Mark Gottfredson, the co-leader of Bain & Company’s complexity practice in the Americas, says businesses in the region can root out complexity to cut costs and grow sales.
Firms advised to keep it simple to profit more
As companies expand and add products and services, they often become more complex. This can risk stunting growth and reducing efficiency. Mark Gottfredson is the global head of Bain & Company’s complexity practice and a partner at the management consultancy’s office in Dallas, America. He visited the UAE and Saudi Arabia last month to advise businesses on rooting out complexity to cut costs and grow sales.
How does complexity develop in a business?
It actually comes out of the best part of human nature and that’s a desire to improve. That’s the irony of it. In an effort to improve, you put things in place that make sense incrementally but collectively add up to increasing bureaucracy – too much choice and confusion. All of our accountancy systems and everything else comes from a desire to improve incrementally.
Is this a challenge for this region as much as anywhere else?
I think it’s increasingly a challenge for this region. There’s actually a lot of simple companies in this region, but in developing economies you tend to have a lot of local conglomerates which, for example, you will find are in cement and food. With the desire this region has to diversify their economies, they will inevitably have to allow more foreign competition to come in. The challenge for companies that are highly diversified today is to migrate to a strategy where they can really compete internationally.
Is there one strategy that works for any company in cutting complexity?
Strategy will be different for every company, but the core principles of what they have to think about are common across them. They have to find out what is core to their capabilities, the things that do give sustainable competitive advantage and figuring out how to apply those most effectively.
There are a lot of family-owned businesses in the region. Is complexity a particular issue for them?
Absolutely. The problem with family-owned businesses is that their businesses are like their children and they love all their children. The biggest struggle they have as family-owned businesses is letting go sometimes; being able to think of their businesses as a portfolio that they should trade in, as opposed to loving them all.
How much can companies save from reducing complexity?
On cost savings, we have seen anywhere from 10 to 35 per cent reduction in costs. And we’ve seen anywhere from 10 to 40 per cent uplift in revenues. That’s across about 400 different clients globally.
Are simpler companies generally better performing?
The data we have suggests yes. Our data, looking historically across industries and just looking at returns, show the returns are better, on average, for the low-complexity companies than the high-complexity companies.
To look at a real-life example, how would you compare the success of Samsung versus Apple in managing complexity in their products?
Steve Jobs was an animal about complexity reduction.

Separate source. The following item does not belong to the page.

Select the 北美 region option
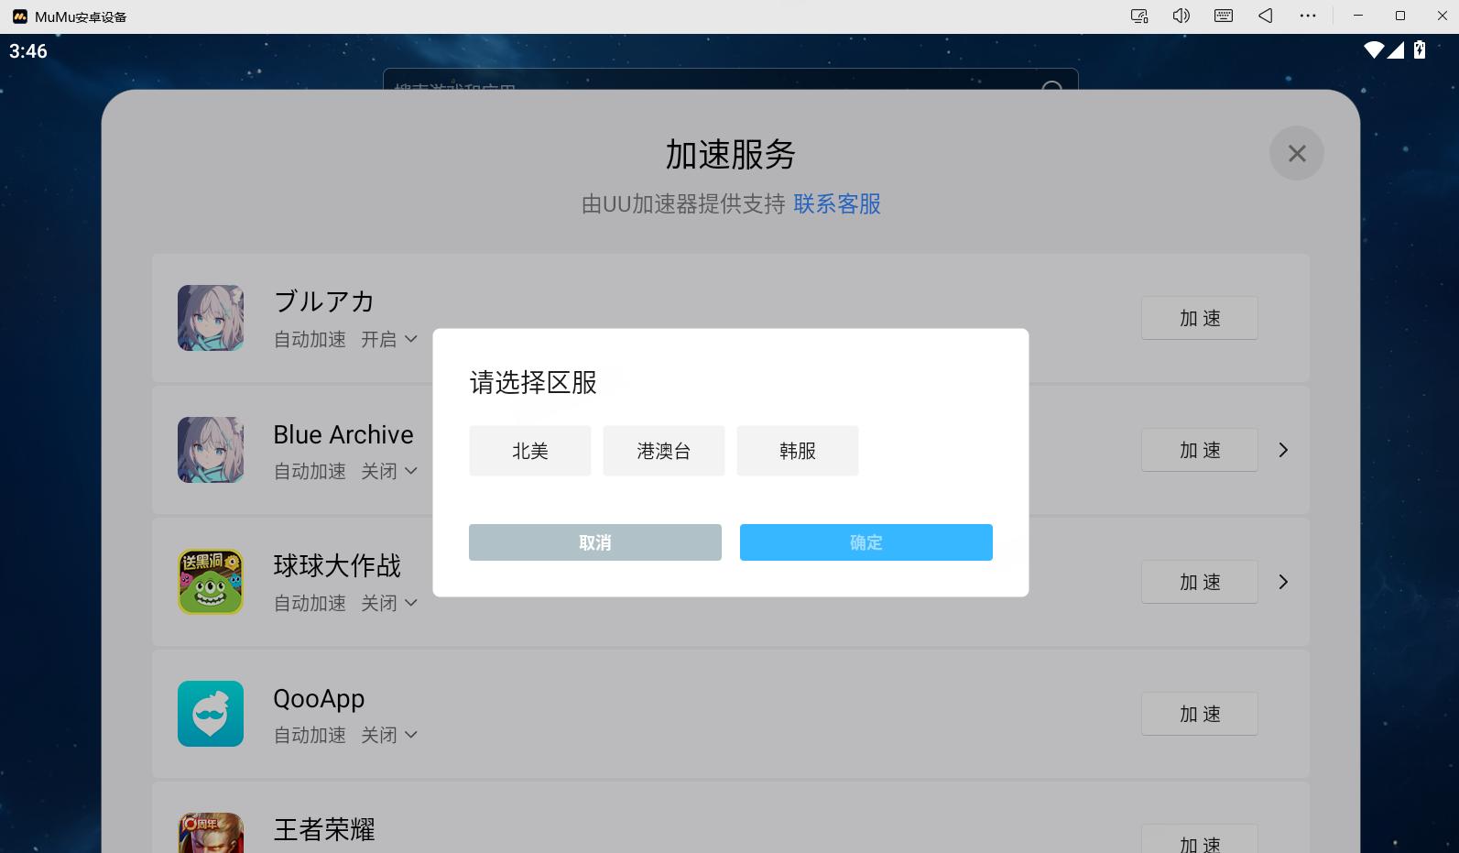Image resolution: width=1459 pixels, height=853 pixels. pos(529,451)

Since he’s been gone, Apple has come out with the [iPhone] 5C that has five colours. Has it increased their sales? No, it has not increased their sales to add that complexity. Of all the things Apple has lost with Steve Jobs, it may be that. Jobs once said, “I’m more proud of what we haven’t done than what we have done.” The [iPhone] 5S and the 5C are the same size, same shape, different colours, but they really haven’t changed anything. That’s different to Samsung, as their products have different sizes, which means different segment needs. Apple’s going after the same segment now with more configurations and, for me, that doesn’t work.